Collected data entries
## begin
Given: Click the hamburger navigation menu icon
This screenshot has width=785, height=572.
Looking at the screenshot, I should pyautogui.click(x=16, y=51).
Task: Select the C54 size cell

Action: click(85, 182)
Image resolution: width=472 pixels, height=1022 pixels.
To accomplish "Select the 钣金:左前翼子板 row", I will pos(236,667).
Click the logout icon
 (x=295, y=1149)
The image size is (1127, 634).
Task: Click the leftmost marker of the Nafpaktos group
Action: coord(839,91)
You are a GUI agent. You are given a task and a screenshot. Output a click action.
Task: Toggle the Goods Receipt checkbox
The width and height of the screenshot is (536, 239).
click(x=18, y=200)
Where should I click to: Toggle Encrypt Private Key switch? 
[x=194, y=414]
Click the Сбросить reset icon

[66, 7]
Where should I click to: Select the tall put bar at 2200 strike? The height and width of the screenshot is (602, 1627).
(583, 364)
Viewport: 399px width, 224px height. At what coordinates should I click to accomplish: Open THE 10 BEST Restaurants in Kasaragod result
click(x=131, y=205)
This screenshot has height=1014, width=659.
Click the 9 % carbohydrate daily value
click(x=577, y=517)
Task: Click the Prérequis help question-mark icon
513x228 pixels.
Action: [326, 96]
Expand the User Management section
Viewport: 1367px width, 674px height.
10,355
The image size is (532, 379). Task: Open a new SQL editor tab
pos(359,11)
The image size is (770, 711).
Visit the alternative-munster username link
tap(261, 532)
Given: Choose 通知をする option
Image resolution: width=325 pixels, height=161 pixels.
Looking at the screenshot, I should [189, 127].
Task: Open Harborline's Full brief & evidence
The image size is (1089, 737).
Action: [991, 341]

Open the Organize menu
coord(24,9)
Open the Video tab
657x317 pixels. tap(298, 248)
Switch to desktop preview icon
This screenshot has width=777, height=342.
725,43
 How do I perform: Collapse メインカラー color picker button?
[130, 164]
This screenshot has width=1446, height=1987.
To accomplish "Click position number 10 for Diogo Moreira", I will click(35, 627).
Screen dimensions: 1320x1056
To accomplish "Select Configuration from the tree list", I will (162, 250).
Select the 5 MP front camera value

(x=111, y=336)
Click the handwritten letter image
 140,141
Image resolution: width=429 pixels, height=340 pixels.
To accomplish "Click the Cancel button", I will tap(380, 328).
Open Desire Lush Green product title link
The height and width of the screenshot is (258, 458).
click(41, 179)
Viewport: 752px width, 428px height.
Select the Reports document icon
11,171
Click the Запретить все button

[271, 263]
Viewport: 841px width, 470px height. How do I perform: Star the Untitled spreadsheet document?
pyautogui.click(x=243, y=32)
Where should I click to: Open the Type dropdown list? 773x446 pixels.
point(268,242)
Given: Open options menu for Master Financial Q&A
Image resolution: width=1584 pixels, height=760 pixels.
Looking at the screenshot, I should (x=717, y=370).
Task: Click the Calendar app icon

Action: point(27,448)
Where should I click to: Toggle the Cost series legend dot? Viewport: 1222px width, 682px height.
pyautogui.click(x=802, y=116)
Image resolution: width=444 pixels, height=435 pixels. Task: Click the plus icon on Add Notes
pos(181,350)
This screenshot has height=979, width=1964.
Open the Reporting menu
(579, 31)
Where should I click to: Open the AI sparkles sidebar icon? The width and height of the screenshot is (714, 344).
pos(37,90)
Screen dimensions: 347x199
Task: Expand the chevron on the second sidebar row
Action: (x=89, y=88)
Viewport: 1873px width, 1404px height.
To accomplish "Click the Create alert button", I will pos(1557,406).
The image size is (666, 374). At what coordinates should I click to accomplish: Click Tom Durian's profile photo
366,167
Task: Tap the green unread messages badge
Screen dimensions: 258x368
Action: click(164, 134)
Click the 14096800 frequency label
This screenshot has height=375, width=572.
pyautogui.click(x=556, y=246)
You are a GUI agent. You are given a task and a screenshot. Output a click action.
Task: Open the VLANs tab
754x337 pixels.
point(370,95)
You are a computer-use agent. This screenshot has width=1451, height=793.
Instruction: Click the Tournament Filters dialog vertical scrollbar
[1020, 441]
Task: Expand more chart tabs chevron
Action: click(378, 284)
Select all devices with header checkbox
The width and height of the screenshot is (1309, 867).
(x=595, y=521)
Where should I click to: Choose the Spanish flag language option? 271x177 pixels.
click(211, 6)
## end
Update the records by replacing "GUI agent" with "UI agent" wherever it appears, leaving everything else unchanged.

Given: Click the hamburger navigation menu icon
This screenshot has width=785, height=572.
Looking at the screenshot, I should pyautogui.click(x=16, y=51).
Task: Select the C54 size cell

Action: click(85, 182)
Image resolution: width=472 pixels, height=1022 pixels.
To accomplish "Select the 钣金:左前翼子板 row", I will pos(236,667).
Click the logout icon
 (x=295, y=1149)
The image size is (1127, 634).
Task: Click the leftmost marker of the Nafpaktos group
Action: coord(839,91)
You are a UI agent. You are given a task and a screenshot. Output a click action.
Task: Toggle the Goods Receipt checkbox
The width and height of the screenshot is (536, 239).
click(x=18, y=200)
Where should I click to: Toggle Encrypt Private Key switch? 
[x=194, y=414]
Click the Сбросить reset icon

[66, 7]
Where should I click to: Select the tall put bar at 2200 strike? The height and width of the screenshot is (602, 1627).
(583, 364)
Viewport: 399px width, 224px height. At what coordinates should I click to accomplish: Open THE 10 BEST Restaurants in Kasaragod result
click(x=131, y=205)
This screenshot has height=1014, width=659.
Click the 9 % carbohydrate daily value
click(x=577, y=517)
Task: Click the Prérequis help question-mark icon
513x228 pixels.
Action: [326, 96]
Expand the User Management section
Viewport: 1367px width, 674px height.
10,355
The image size is (532, 379). Task: Open a new SQL editor tab
pos(359,11)
The image size is (770, 711).
Visit the alternative-munster username link
tap(261, 532)
Given: Choose 通知をする option
Image resolution: width=325 pixels, height=161 pixels.
Looking at the screenshot, I should [189, 127].
Task: Open Harborline's Full brief & evidence
The image size is (1089, 737).
Action: [991, 341]

Open the Organize menu
coord(24,9)
Open the Video tab
657x317 pixels. tap(298, 248)
Switch to desktop preview icon
This screenshot has width=777, height=342.
725,43
 How do I perform: Collapse メインカラー color picker button?
[130, 164]
This screenshot has width=1446, height=1987.
To accomplish "Click position number 10 for Diogo Moreira", I will click(35, 627).
Screen dimensions: 1320x1056
To accomplish "Select Configuration from the tree list", I will (162, 250).
Select the 5 MP front camera value

(x=111, y=336)
Click the handwritten letter image
 140,141
Image resolution: width=429 pixels, height=340 pixels.
To accomplish "Click the Cancel button", I will tap(380, 328).
Open Desire Lush Green product title link
The height and width of the screenshot is (258, 458).
click(41, 179)
Viewport: 752px width, 428px height.
Select the Reports document icon
11,171
Click the Запретить все button

[271, 263]
Viewport: 841px width, 470px height. How do I perform: Star the Untitled spreadsheet document?
pyautogui.click(x=243, y=32)
Where should I click to: Open the Type dropdown list? 773x446 pixels.
point(268,242)
Given: Open options menu for Master Financial Q&A
Image resolution: width=1584 pixels, height=760 pixels.
Looking at the screenshot, I should (x=717, y=370).
Task: Click the Calendar app icon

Action: point(27,448)
Where should I click to: Toggle the Cost series legend dot? Viewport: 1222px width, 682px height.
pyautogui.click(x=802, y=116)
Image resolution: width=444 pixels, height=435 pixels. Task: Click the plus icon on Add Notes
pos(181,350)
This screenshot has height=979, width=1964.
Open the Reporting menu
(579, 31)
Where should I click to: Open the AI sparkles sidebar icon? The width and height of the screenshot is (714, 344).
pos(37,90)
Screen dimensions: 347x199
Task: Expand the chevron on the second sidebar row
Action: (x=89, y=88)
Viewport: 1873px width, 1404px height.
To accomplish "Click the Create alert button", I will pos(1557,406).
The image size is (666, 374). At what coordinates should I click to accomplish: Click Tom Durian's profile photo
366,167
Task: Tap the green unread messages badge
Screen dimensions: 258x368
Action: click(164, 134)
Click the 14096800 frequency label
This screenshot has height=375, width=572.
pyautogui.click(x=556, y=246)
You are a UI agent. You are given a task and a screenshot. Output a click action.
Task: Open the VLANs tab
754x337 pixels.
point(370,95)
You are a computer-use agent. This screenshot has width=1451, height=793.
Instruction: Click the Tournament Filters dialog vertical scrollbar
[1020, 441]
Task: Expand more chart tabs chevron
Action: click(378, 284)
Select all devices with header checkbox
The width and height of the screenshot is (1309, 867).
(x=595, y=521)
Where should I click to: Choose the Spanish flag language option? 271x177 pixels.
click(211, 6)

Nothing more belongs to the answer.